John McCain's pastors have gone to ground.
It's been a rough year for the Republican presidential candidate's prominent evangelical supporters. The Rev. John Hagee got in hot water for suggesting that God was behind the Holocaust and that the Roman Catholic Church is a "great whore." The Rev. Rod Parsley had some uncharitable thoughts on Islam being an "anti-Christ religion."
So it follows that all eyes would be on Hagee's group (Parsley is a regional director) when it came to town this week for its third annual "summit" of Christian Zionists. The group, Christians United for Israel, booked the convention and publicized its agenda widely in the media.
But Hagee seems to have had a conversion on the road to Washington.
"I have some bad news for you," announced the group's spokeswoman, Avraleigh Keats, when reporters showed up for a panel with Hagee and Gary Bauer, president of the group American Values, yesterday morning. "There's been a change. There's no press allowed. . . . No interviews. No filming. Nothing."
So why did Hagee's group announce the summit agenda with such fanfare and invite the public to watch?

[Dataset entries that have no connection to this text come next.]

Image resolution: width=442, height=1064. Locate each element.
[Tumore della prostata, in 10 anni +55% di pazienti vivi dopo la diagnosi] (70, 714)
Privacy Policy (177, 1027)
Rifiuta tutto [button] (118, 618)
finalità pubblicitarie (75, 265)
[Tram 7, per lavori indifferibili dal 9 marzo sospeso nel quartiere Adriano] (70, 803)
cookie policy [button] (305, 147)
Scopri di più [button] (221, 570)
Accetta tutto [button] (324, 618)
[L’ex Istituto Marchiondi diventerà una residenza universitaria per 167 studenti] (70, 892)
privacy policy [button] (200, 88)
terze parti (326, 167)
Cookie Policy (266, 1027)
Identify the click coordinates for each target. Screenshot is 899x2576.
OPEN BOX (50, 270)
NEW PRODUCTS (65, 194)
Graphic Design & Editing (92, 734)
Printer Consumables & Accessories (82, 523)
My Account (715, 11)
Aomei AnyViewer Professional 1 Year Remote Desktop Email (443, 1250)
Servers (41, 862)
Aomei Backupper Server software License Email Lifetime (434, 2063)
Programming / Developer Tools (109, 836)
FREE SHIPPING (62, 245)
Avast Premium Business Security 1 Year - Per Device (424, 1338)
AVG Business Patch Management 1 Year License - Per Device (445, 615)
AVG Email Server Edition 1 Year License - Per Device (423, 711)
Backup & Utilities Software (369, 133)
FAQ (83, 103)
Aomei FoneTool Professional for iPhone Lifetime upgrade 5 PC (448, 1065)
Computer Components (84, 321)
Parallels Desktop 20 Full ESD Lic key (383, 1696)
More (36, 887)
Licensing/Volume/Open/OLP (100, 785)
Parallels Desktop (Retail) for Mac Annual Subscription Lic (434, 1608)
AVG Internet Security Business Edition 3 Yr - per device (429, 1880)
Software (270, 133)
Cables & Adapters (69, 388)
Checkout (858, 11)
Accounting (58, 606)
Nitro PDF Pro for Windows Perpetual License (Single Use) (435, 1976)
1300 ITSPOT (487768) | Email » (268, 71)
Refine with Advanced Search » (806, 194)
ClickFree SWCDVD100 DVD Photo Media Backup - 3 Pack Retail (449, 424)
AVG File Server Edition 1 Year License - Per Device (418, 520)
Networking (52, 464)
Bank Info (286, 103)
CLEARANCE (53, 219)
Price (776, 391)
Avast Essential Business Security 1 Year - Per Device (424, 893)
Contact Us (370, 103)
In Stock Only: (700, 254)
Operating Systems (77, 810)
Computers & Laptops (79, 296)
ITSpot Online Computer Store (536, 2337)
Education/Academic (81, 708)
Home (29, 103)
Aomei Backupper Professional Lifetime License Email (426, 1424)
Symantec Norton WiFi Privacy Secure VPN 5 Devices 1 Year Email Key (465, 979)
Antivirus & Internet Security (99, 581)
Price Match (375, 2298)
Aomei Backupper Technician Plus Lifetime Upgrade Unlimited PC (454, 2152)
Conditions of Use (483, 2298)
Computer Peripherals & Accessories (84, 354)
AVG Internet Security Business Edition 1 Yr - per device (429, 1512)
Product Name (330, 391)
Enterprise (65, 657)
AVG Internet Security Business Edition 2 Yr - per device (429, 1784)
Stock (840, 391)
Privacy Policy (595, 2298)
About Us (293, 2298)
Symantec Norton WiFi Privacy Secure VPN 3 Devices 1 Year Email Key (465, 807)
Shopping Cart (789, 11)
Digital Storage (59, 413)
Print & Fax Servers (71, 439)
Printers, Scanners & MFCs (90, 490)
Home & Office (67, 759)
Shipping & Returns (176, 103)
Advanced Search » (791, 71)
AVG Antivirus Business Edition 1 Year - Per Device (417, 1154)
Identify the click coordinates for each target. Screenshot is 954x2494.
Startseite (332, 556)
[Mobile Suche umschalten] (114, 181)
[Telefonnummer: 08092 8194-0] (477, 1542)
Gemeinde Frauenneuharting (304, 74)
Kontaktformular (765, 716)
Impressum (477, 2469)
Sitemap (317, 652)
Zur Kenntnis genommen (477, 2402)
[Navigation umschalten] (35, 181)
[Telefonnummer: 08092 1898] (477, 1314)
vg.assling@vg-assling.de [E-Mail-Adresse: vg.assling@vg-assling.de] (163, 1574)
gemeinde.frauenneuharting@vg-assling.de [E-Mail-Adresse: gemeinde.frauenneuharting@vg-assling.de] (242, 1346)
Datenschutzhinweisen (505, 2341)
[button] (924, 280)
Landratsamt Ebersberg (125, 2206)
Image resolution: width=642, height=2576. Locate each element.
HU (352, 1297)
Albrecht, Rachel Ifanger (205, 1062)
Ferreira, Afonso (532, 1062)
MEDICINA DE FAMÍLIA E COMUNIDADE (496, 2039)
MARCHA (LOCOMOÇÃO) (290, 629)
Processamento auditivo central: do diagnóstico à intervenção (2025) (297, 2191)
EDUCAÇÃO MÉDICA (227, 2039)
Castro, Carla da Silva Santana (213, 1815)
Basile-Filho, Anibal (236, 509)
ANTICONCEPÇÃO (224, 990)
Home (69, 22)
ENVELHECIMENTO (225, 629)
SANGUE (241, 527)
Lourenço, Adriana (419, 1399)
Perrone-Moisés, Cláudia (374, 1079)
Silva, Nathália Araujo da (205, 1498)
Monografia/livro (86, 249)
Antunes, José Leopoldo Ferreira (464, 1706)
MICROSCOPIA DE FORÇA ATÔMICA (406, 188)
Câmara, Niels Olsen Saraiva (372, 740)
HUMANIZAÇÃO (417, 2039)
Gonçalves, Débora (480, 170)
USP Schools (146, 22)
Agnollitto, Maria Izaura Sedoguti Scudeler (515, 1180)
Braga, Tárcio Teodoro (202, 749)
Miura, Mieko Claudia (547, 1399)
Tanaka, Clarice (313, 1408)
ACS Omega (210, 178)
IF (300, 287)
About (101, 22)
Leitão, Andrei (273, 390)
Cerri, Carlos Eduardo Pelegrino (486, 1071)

Executive Director David Brog speculated darkly: "I don't know if it was someone trying to sabotage us."
A secret Christian Zionist meeting? Talk of sabotage? It was the sort of thing that caused McCain to distance himself from Hagee and Parsley in the first place. But while McCain has officially renounced the pair (and they him), the program for the summit suggests the distancing came with a wink and a nod. It touts as speakers top McCain surrogate Joe Lieberman and Bauer, a prominent McCain supporter and an informal adviser to the campaign. It displayed three photos of McCain with Hagee at last year's summit.
This election may well come down to which candidate can better control his crazy pastors -- and after yesterday's weirdness at the convention center, McCain has fallen behind by about two cubits.
Both McCain and Barack Obama, of course, have seriously revved-up revs: Obama quit his church over the Rev. Jeremiah "God Damn America" Wright's various explosions and the Rev. Michael Pfleger's bashing of Hillary Clinton. Hagee, in turn, has called Catholicism a "false cult," blamed gays for Hurricane Katrina, and preached that Hitler came about "because God said my top priority for the Jewish people is to get them to come back to the land of Israel." Parsley, meanwhile, called the prophet Muhammad "the mouthpiece of a conspiracy of spiritual evil."
But Hagee continues to be a big draw, as this week's program makes clear. His executive board includes Bauer; Jonathan Falwell, pastor of Thomas Road Baptist Church in Lynchburg, Va.; and Michael Little, president of the Christian Broadcasting Network. His speakers include former senator Rick Santorum, radio host Dennis Prager and country singer Randy Travis. And the group trades on its influence: For the $365 "Lion of Judah"-level membership, you get quarterly teleconference calls "with Israeli and U.S. elected officials."
McCain called Hagee's Holocaust words "crazy" as he took his leave of the pastor. But others in the McCain orbit have a different view. Bauer, in an article for Hagee's magazine, defended the preacher's Holocaust remarks, blaming "character assassination" and "evil" distortion by a "leftwing smear machine." Lieberman, who at last year's meeting compared Hagee to Moses, called the pastor's words "unacceptable and hurtful" but also praised the "entire span" of his work.
Brog, the executive director of Christians United, wrote that Hagee was done in by an "auto-da-fé" performed by "people who know nothing about you, and who've never read a complete transcript of anything you've said." The group's Web site says "it is more important than ever that pro-Israel Christians make their voices heard!" And the banners hanging above the metal detectors at the event yesterday proclaimed a verse from Isaiah: "For Zion's sake I will not keep silent."
And then, silence.
One by one, reporters from CNN, Talk News Radio, the Jerusalem Post, the Forward, The Washington Post, even U.S. government-funded al-Hurra, showed up yesterday for the advertised speeches by Hagee and Bauer. They had seen the notices -- which Hagee's group had placed -- on the Reuters and Associated Press news wires and several other outlets.
"We have a little problem here," spokeswoman Keats said into her cellphone, as she tried to suggest to reporters that they'd have better luck if they returned today. When the reporters demanded to know why the session had suddenly been closed to the public, Roy Casanova, another official from Hagee's group, summoned three security guards and a D.C. police officer to the scene.
Secrecy is becoming a familiar pattern for Hagee. Earlier this month, he and his copyright lawyers managed to get YouTube to remove 120 videos of him preaching. And now, for the first time, he wanted to have his "summit" meeting in private.
Belatedly, Christians United put out a statement saying it wanted "to create a more intimate" meeting, "more beneficial to our members and core audience." So much for Brog's complaint that Hagee was misunderstood because people "never read a complete transcript" of his words.
Asked for an account of Hagee's secret meeting, Brog replied: "We're not going to make that transcript available."